== TASK ==
Write the data below out again, unchanged.

***** EXTRACTED MATERIAL *****

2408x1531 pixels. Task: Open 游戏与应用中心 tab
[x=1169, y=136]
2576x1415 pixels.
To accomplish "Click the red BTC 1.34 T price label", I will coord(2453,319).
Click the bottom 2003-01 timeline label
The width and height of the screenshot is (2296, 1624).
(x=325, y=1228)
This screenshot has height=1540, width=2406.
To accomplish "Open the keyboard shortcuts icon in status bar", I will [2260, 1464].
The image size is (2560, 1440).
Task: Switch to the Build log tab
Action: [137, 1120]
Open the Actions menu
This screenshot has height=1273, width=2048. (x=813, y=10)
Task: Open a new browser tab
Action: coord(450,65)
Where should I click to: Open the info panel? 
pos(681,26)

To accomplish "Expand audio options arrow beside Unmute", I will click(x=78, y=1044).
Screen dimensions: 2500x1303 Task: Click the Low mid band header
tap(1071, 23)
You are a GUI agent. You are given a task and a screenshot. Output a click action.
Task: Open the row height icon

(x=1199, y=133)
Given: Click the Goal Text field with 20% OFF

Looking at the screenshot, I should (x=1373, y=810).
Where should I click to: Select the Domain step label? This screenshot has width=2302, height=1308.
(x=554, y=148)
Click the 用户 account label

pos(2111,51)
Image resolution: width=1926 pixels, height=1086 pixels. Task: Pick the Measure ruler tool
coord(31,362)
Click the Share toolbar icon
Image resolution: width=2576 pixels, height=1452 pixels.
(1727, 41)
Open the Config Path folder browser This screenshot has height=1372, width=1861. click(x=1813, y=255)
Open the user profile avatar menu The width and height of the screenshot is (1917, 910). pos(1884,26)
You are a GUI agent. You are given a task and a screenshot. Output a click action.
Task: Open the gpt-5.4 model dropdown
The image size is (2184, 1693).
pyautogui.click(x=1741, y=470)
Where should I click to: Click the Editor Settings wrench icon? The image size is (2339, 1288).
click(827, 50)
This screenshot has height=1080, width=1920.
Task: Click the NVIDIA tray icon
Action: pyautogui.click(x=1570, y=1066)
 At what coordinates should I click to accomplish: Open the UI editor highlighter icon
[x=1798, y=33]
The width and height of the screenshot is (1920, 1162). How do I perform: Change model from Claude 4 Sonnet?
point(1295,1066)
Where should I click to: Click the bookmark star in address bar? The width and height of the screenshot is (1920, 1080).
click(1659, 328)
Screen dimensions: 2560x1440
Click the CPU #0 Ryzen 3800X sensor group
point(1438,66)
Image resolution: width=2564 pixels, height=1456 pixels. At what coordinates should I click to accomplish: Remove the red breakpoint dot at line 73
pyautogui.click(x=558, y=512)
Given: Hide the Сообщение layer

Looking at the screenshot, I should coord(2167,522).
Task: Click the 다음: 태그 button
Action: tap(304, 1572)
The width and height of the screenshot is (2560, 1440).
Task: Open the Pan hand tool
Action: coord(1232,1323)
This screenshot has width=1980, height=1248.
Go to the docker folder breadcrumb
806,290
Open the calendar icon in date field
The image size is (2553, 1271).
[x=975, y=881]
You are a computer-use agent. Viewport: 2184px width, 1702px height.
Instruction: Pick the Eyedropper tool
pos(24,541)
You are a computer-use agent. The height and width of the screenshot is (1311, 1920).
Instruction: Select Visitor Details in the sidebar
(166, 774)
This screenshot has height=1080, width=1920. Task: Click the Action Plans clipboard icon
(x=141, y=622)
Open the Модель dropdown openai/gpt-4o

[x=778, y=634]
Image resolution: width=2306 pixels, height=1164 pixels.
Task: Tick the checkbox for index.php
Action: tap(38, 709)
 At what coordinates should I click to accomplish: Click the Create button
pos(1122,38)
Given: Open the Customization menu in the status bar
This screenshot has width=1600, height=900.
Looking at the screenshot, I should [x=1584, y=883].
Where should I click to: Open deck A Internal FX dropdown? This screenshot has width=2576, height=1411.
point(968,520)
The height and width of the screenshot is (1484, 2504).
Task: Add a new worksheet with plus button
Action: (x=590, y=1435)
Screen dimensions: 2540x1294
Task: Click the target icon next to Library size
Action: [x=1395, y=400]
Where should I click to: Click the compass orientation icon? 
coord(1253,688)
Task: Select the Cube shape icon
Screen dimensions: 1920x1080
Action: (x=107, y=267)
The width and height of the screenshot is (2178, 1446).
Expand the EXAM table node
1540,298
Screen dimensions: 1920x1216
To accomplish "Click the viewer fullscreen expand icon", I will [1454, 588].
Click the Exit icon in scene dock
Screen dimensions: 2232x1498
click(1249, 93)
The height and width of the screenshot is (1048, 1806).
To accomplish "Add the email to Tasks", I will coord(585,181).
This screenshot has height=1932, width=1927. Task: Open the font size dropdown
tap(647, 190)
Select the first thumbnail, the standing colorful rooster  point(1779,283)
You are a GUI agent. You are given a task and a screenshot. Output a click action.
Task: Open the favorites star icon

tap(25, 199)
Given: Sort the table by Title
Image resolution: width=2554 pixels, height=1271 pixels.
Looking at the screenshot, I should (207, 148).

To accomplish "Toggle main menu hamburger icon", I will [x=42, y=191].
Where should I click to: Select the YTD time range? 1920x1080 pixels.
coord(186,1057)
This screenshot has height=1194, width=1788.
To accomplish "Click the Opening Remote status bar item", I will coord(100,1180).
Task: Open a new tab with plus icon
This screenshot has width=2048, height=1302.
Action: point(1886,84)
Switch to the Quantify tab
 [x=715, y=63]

*****

== RESPONSE BOX ==
2408x1531 pixels. Task: Open 游戏与应用中心 tab
[x=1169, y=136]
2576x1415 pixels.
To accomplish "Click the red BTC 1.34 T price label", I will coord(2453,319).
Click the bottom 2003-01 timeline label
The width and height of the screenshot is (2296, 1624).
(x=325, y=1228)
This screenshot has height=1540, width=2406.
To accomplish "Open the keyboard shortcuts icon in status bar", I will [2260, 1464].
The image size is (2560, 1440).
Task: Switch to the Build log tab
Action: [137, 1120]
Open the Actions menu
This screenshot has height=1273, width=2048. (x=813, y=10)
Task: Open a new browser tab
Action: coord(450,65)
Where should I click to: Open the info panel? 
pos(681,26)

To accomplish "Expand audio options arrow beside Unmute", I will click(x=78, y=1044).
Screen dimensions: 2500x1303 Task: Click the Low mid band header
tap(1071, 23)
You are a GUI agent. You are given a task and a screenshot. Output a click action.
Task: Open the row height icon

(x=1199, y=133)
Given: Click the Goal Text field with 20% OFF

Looking at the screenshot, I should (x=1373, y=810).
Where should I click to: Select the Domain step label? This screenshot has width=2302, height=1308.
(x=554, y=148)
Click the 用户 account label

pos(2111,51)
Image resolution: width=1926 pixels, height=1086 pixels. Task: Pick the Measure ruler tool
coord(31,362)
Click the Share toolbar icon
Image resolution: width=2576 pixels, height=1452 pixels.
(1727, 41)
Open the Config Path folder browser This screenshot has height=1372, width=1861. click(x=1813, y=255)
Open the user profile avatar menu The width and height of the screenshot is (1917, 910). pos(1884,26)
You are a GUI agent. You are given a task and a screenshot. Output a click action.
Task: Open the gpt-5.4 model dropdown
The image size is (2184, 1693).
pyautogui.click(x=1741, y=470)
Where should I click to: Click the Editor Settings wrench icon? The image size is (2339, 1288).
click(827, 50)
This screenshot has height=1080, width=1920.
Task: Click the NVIDIA tray icon
Action: pyautogui.click(x=1570, y=1066)
 At what coordinates should I click to accomplish: Open the UI editor highlighter icon
[x=1798, y=33]
The width and height of the screenshot is (1920, 1162). How do I perform: Change model from Claude 4 Sonnet?
point(1295,1066)
Where should I click to: Click the bookmark star in address bar? The width and height of the screenshot is (1920, 1080).
click(1659, 328)
Screen dimensions: 2560x1440
Click the CPU #0 Ryzen 3800X sensor group
point(1438,66)
Image resolution: width=2564 pixels, height=1456 pixels. At what coordinates should I click to accomplish: Remove the red breakpoint dot at line 73
pyautogui.click(x=558, y=512)
Given: Hide the Сообщение layer

Looking at the screenshot, I should coord(2167,522).
Task: Click the 다음: 태그 button
Action: tap(304, 1572)
The width and height of the screenshot is (2560, 1440).
Task: Open the Pan hand tool
Action: coord(1232,1323)
This screenshot has width=1980, height=1248.
Go to the docker folder breadcrumb
806,290
Open the calendar icon in date field
The image size is (2553, 1271).
[x=975, y=881]
You are a computer-use agent. Viewport: 2184px width, 1702px height.
Instruction: Pick the Eyedropper tool
pos(24,541)
You are a computer-use agent. The height and width of the screenshot is (1311, 1920).
Instruction: Select Visitor Details in the sidebar
(166, 774)
This screenshot has height=1080, width=1920. Task: Click the Action Plans clipboard icon
(x=141, y=622)
Open the Модель dropdown openai/gpt-4o

[x=778, y=634]
Image resolution: width=2306 pixels, height=1164 pixels.
Task: Tick the checkbox for index.php
Action: tap(38, 709)
 At what coordinates should I click to accomplish: Click the Create button
pos(1122,38)
Given: Open the Customization menu in the status bar
This screenshot has width=1600, height=900.
Looking at the screenshot, I should [x=1584, y=883].
Where should I click to: Open deck A Internal FX dropdown? This screenshot has width=2576, height=1411.
point(968,520)
The height and width of the screenshot is (1484, 2504).
Task: Add a new worksheet with plus button
Action: (x=590, y=1435)
Screen dimensions: 2540x1294
Task: Click the target icon next to Library size
Action: [x=1395, y=400]
Where should I click to: Click the compass orientation icon? 
coord(1253,688)
Task: Select the Cube shape icon
Screen dimensions: 1920x1080
Action: (x=107, y=267)
The width and height of the screenshot is (2178, 1446).
Expand the EXAM table node
1540,298
Screen dimensions: 1920x1216
To accomplish "Click the viewer fullscreen expand icon", I will [1454, 588].
Click the Exit icon in scene dock
Screen dimensions: 2232x1498
click(1249, 93)
The height and width of the screenshot is (1048, 1806).
To accomplish "Add the email to Tasks", I will coord(585,181).
This screenshot has height=1932, width=1927. Task: Open the font size dropdown
tap(647, 190)
Select the first thumbnail, the standing colorful rooster  point(1779,283)
You are a GUI agent. You are given a task and a screenshot. Output a click action.
Task: Open the favorites star icon

tap(25, 199)
Given: Sort the table by Title
Image resolution: width=2554 pixels, height=1271 pixels.
Looking at the screenshot, I should (207, 148).

To accomplish "Toggle main menu hamburger icon", I will [x=42, y=191].
Where should I click to: Select the YTD time range? 1920x1080 pixels.
coord(186,1057)
This screenshot has height=1194, width=1788.
To accomplish "Click the Opening Remote status bar item", I will coord(100,1180).
Task: Open a new tab with plus icon
This screenshot has width=2048, height=1302.
Action: point(1886,84)
Switch to the Quantify tab
 [x=715, y=63]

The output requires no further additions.